EurActiv explique que la fermeté de la déclaration commune de l'UE contestée par Alexis Tsipras "découle des conclusions adoptées unanimement par le Conseil le 18 décembre, qui indiquent clairement que 'l'UE maintiendra le cap' en ce qui concerne la Russie et est 'prêt[e] à prendre des mesures supplémentaires si nécessaire', alors que le chef de Syriza n'était pas encore au pouvoir. Le journal en ligne souligne que "d'autres États européens, dont Chypre, se sont également opposés au communiqué, mais ne sont pas parvenus à modifier la formulation".

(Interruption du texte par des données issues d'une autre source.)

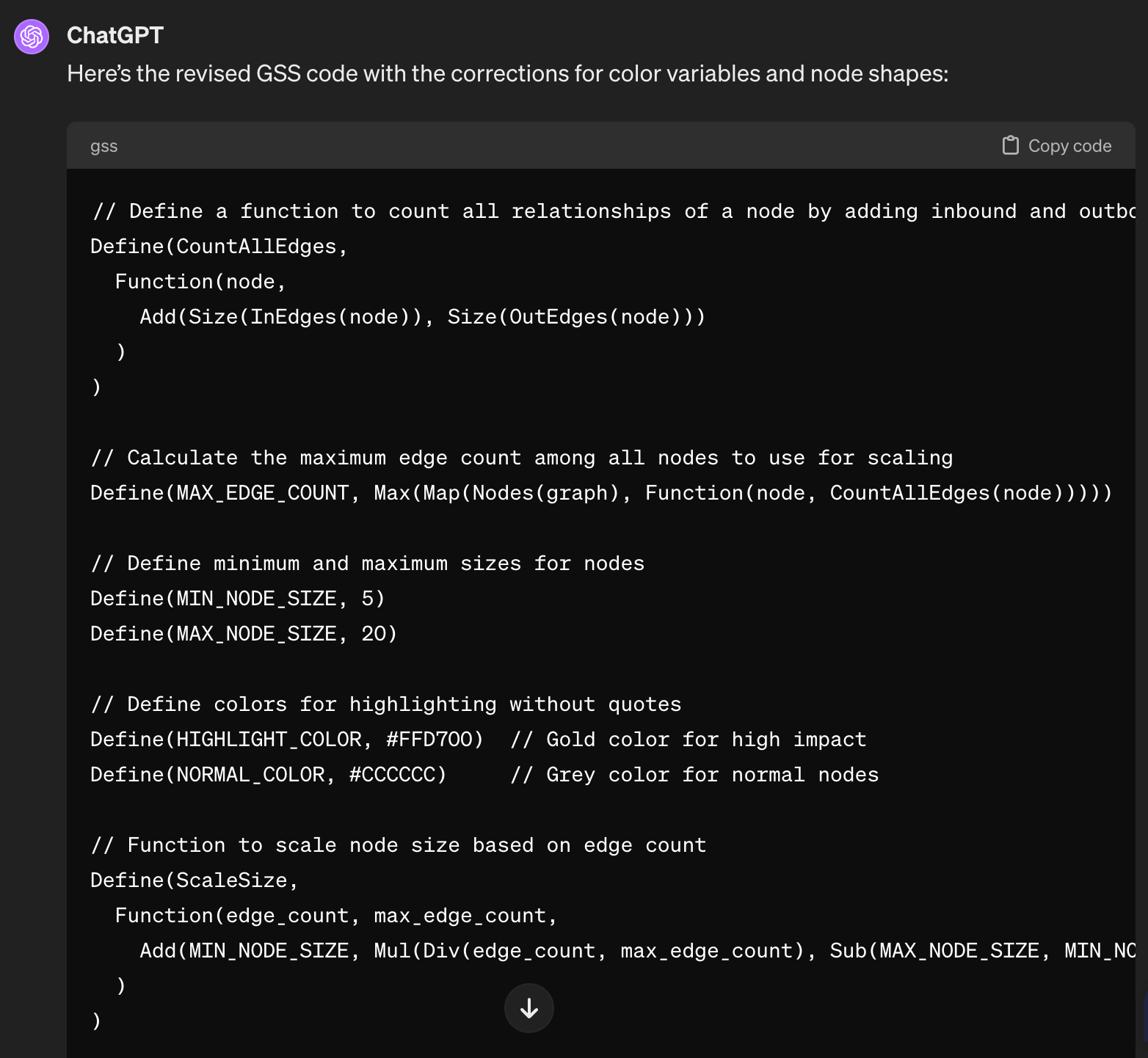Screen dimensions: 1148x1058
Task: Click the Add(Size(InEdges(node)) code line
Action: pos(423,316)
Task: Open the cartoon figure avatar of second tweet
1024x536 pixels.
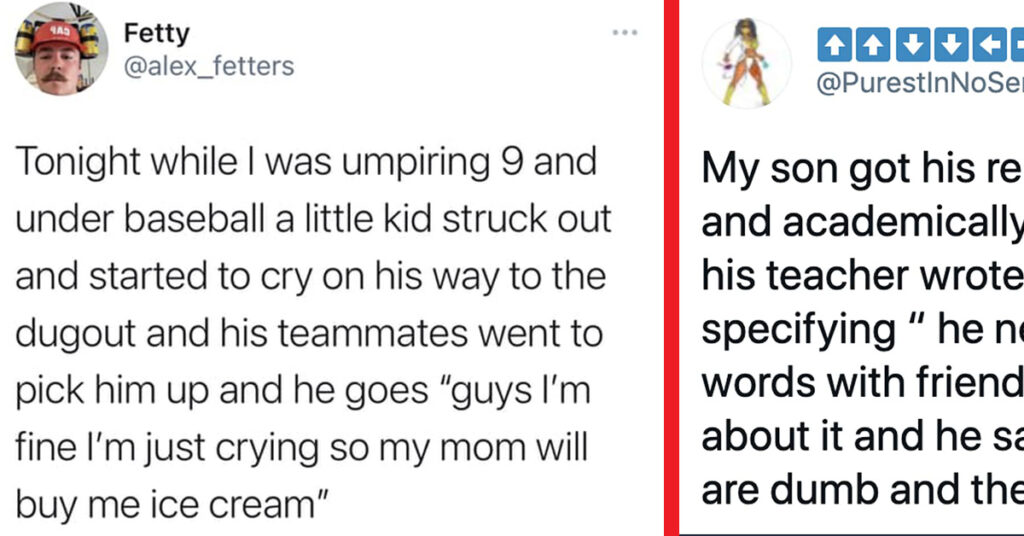Action: (x=746, y=63)
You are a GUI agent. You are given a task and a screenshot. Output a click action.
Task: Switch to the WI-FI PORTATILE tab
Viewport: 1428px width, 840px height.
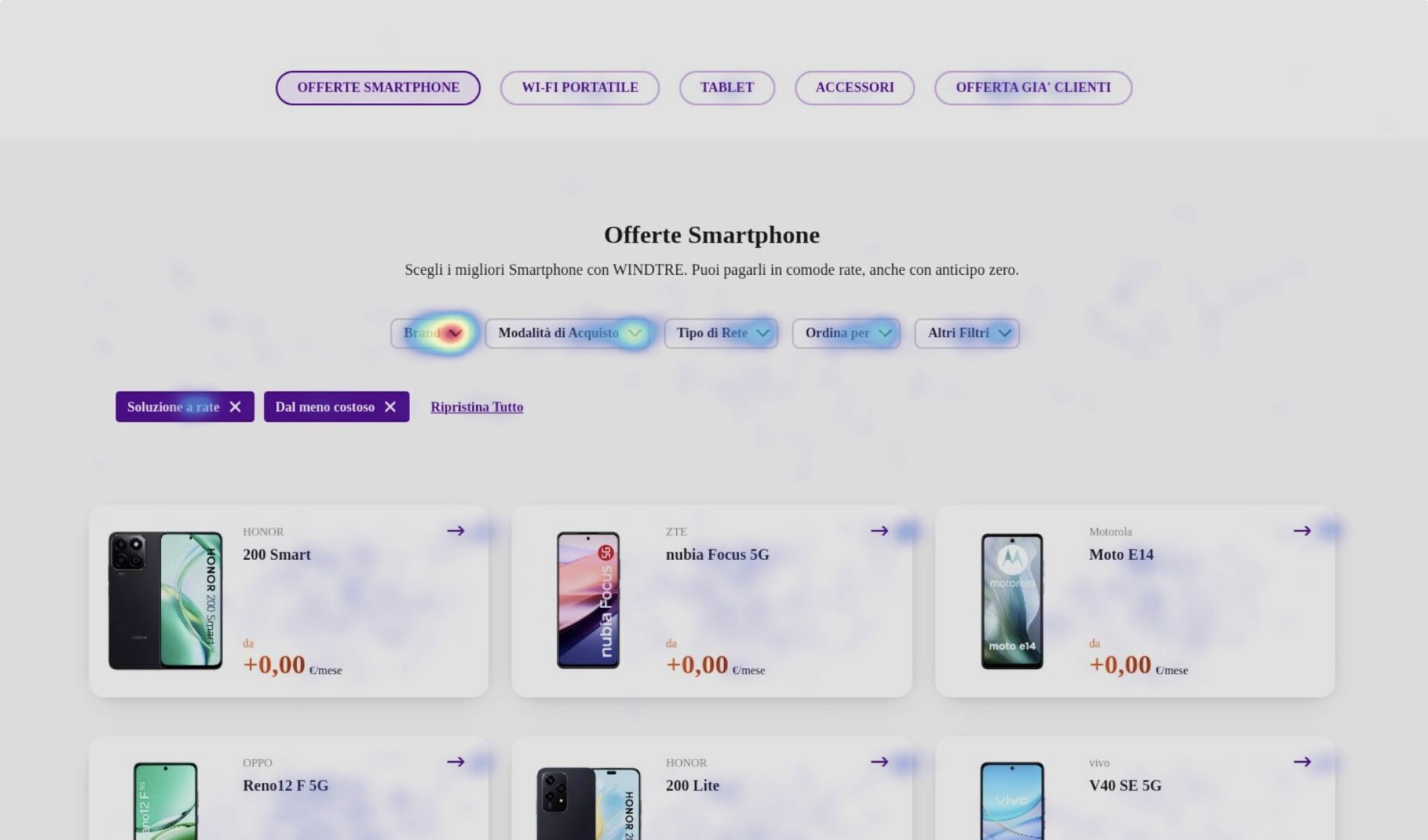tap(579, 88)
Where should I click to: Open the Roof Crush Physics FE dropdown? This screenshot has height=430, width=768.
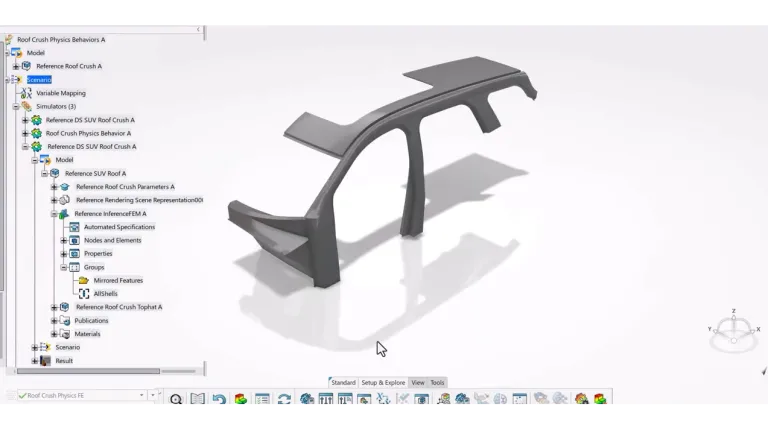142,395
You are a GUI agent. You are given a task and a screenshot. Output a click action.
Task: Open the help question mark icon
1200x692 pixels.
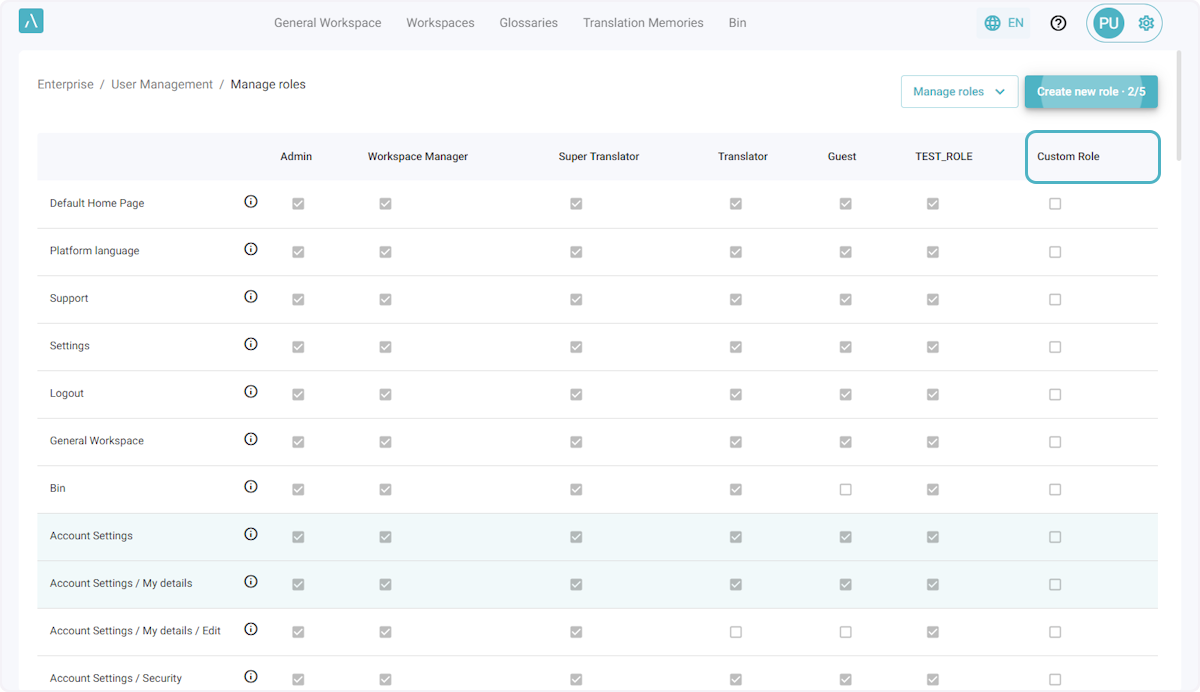click(1058, 23)
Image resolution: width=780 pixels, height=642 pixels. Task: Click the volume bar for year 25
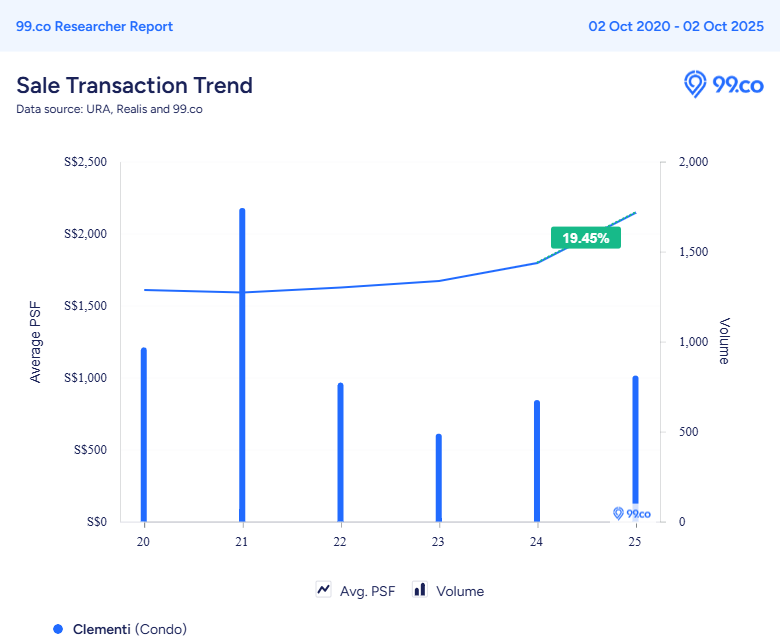coord(635,440)
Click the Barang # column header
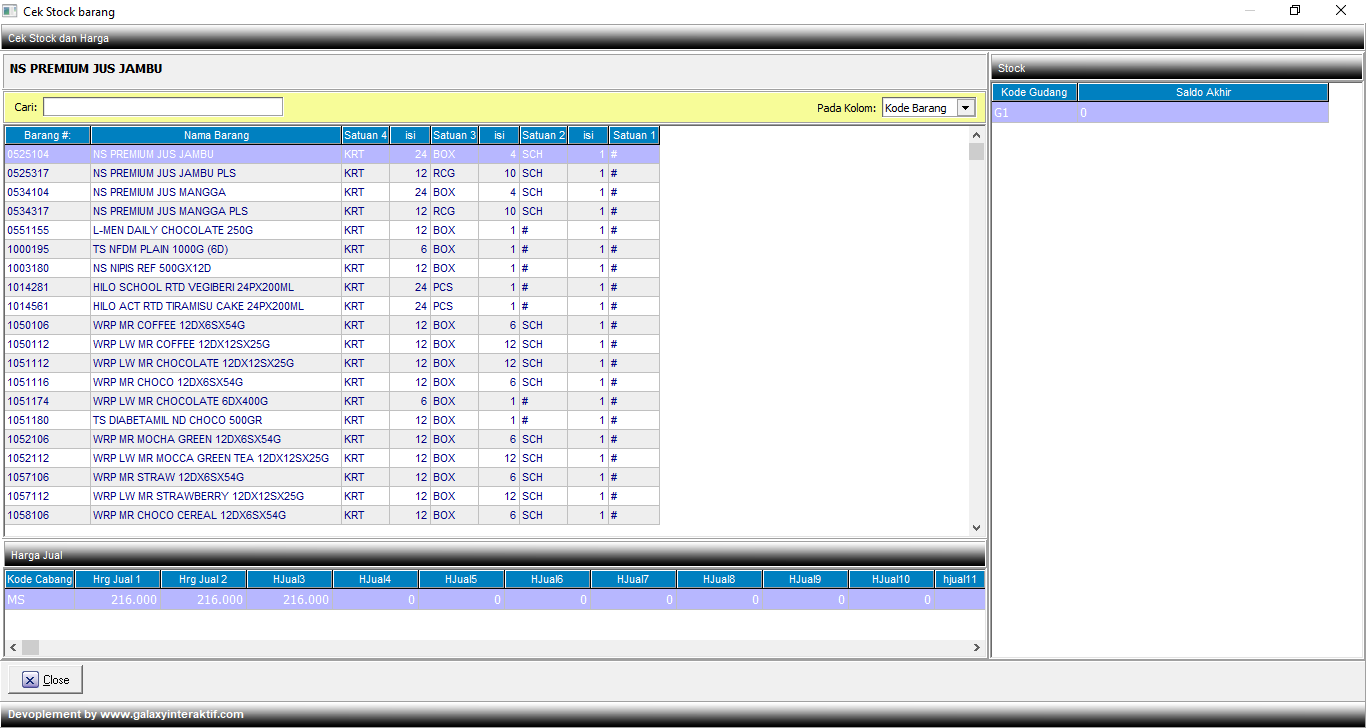1366x728 pixels. (x=47, y=135)
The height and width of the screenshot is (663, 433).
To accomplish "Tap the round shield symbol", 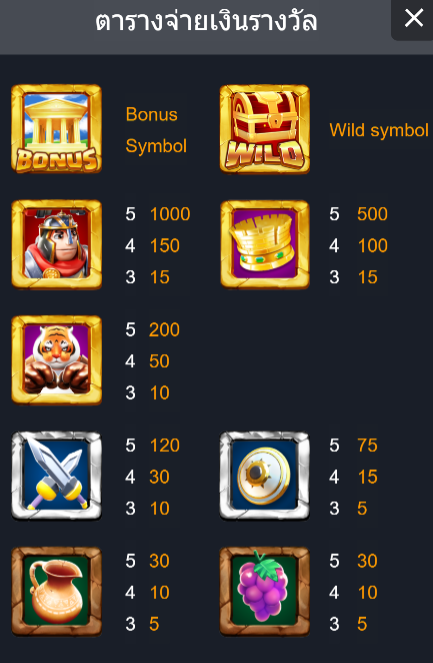I will pos(265,476).
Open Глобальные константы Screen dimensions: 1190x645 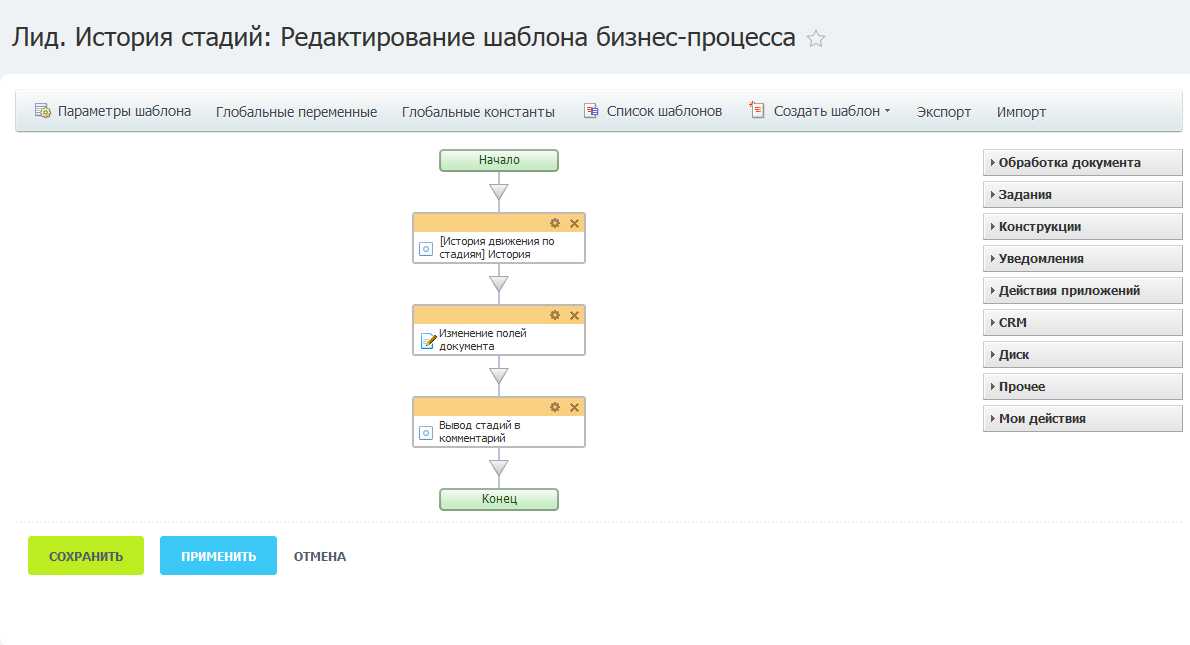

En réaction aux sanctions européennes, "Vladimir Poutine a validé le 'plan anticrise' du gouvernement qui laisse certains observateurs russes sceptiques", explique le Courrier International. Le site de l'hebdomadaire cite le quotidien en ligne Gazeta.ru, qui "exprime son scepticisme vis-à-vis d'un tel plan, estimant qu'il aurait été adéquat en temps de crise 'classique', comme celles de 1998 ou 2008, mais que le problème clé aujourd'hui est 'la confrontation entre la Russie et l'Occident', lequel veut 'châtier le Kremlin pour sa politique à l'égard de l'Ukraine'. 

"Le président Poutine, tout en maintenant le contact avec la chancelière Angela Merkel et le président François Hollande, se montre de plus en plus dur et n’est visiblement pas intéressé par un dialogue sérieux avec l’Ukraine", estime Le Monde. Ainsi, "le président de la chambre basse du Parlement russe, Sergueï Narychkine, a demandé mercredi d’étudier la possibilité d’une résolution condamnant 'l'annexion' de l'Allemagne de l'Est par l'Allemagne de l'Ouest", rapportent Les Échos. Pour l'élu russe, "si le rattachement de la Crimée par la Russie est considéré comme une annexion, alors 'on peut dire que la RDA a été annexée par la RFA', explique le site du quotidien. Le Monde note que "Moscou accuse l’Occident d''hystérie antirusse'", mais que cela correspond plutôt à "une hystérie antioccidentale grandissante relayée par les médias russes qui font feu de tout bois".